__EXERCISE BRIEF__. Word for word, retype the entire listing.

_ _ _ _ _

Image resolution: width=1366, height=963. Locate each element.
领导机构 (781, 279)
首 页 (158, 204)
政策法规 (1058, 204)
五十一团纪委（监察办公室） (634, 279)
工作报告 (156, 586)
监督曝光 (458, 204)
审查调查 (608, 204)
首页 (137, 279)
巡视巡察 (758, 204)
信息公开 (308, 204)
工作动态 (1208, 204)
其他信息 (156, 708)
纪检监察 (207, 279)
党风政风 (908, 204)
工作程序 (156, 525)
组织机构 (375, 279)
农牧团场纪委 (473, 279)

_ _ _ _ _

__EXPECTED ANSWER__.
Image resolution: width=1366, height=963. Locate each element.
领导机构 (781, 279)
首 页 (158, 204)
政策法规 (1058, 204)
五十一团纪委（监察办公室） (634, 279)
工作报告 (156, 586)
监督曝光 (458, 204)
审查调查 (608, 204)
首页 (137, 279)
巡视巡察 (758, 204)
信息公开 (308, 204)
工作动态 (1208, 204)
其他信息 (156, 708)
纪检监察 (207, 279)
党风政风 (908, 204)
工作程序 (156, 525)
组织机构 (375, 279)
农牧团场纪委 (473, 279)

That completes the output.